━━━━━ Page excerpt ━━━━━

I’ve feel like I’ve used Plex forever. I also feel like every couple years I try Jellyfin to see how it’s going. Recently I tried it again because of Plex restriction on more than one user.
Well, I just tried it again and it’s substantially improved! This time it actually properly detected most of my library!
Also the Android TV app is AWESOME! No more glitches, lagging, and freezing trying to play my stuff like Plex did. It is butter smooth.
Wow! I’m impressed and I just deleted Plex. Good riddance.
Tired of the reports about this post. Locking.
I tried Jellyfin a few weeks ago and didn’t have much luck with it. I only added a couple of shows and movies just to test it but half of them just didn’t show in the library (even though it detected them as they showed in other places). Will it only show stuff in the library if it can pick up the metadata for it?
How long did you give it? It indexes the library. I had to rebuild my library once, and while I don’t have a huge collection - mainly just rips of my DVD collection, about 450 films, and it takes over an hour to index everything. Until it’s done, not everything shows up.
I didn’t give it very long but it was literally just 3 films and 1 TV show
How many episodes in the show? Depending on the hardware, that could take a few minutes. If it’s trying to index over a network mounted drive, it could take a long time. My material was mounted locally over USB3 on an older 16-core Ryzen machine.
Once indexing is done, it’s fast, but there initial indexing can be slow.

━━━━━

### Exercise aim
In the Plex and Jellyfin thread, what problems did the first poster have when playing media with Plex that the Jellyfin Android TV app didn't have? The material after this point is unrelated to the Plex and Jellyfin thread.

━━━━━ Provided data ━━━━━

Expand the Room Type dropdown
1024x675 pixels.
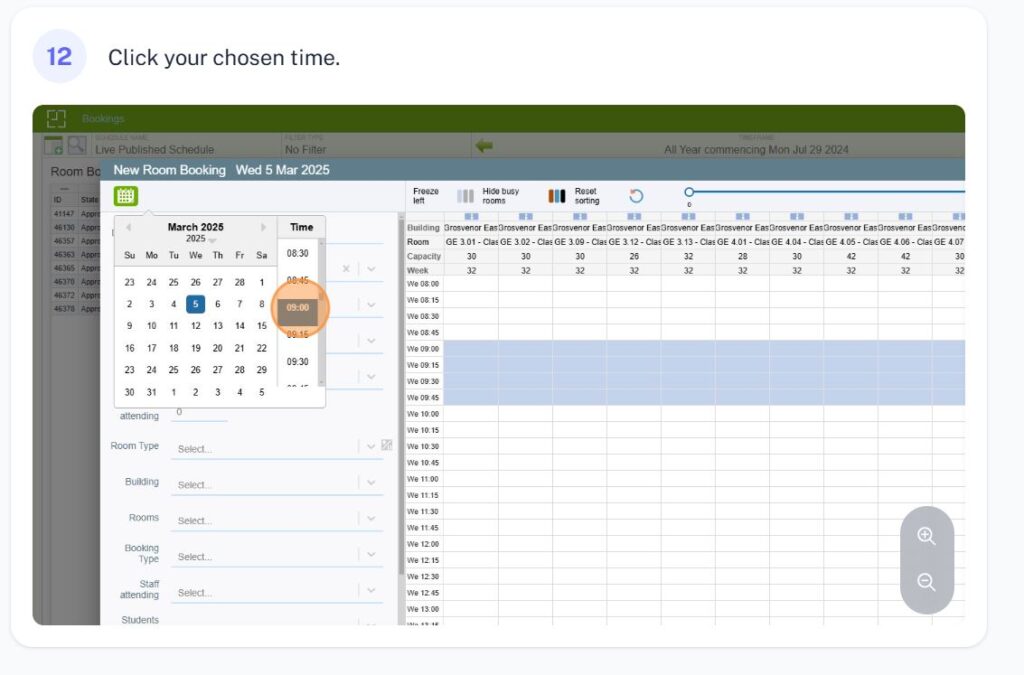coord(371,448)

━━━━━

### Task output
Glitches, lagging, and freezing.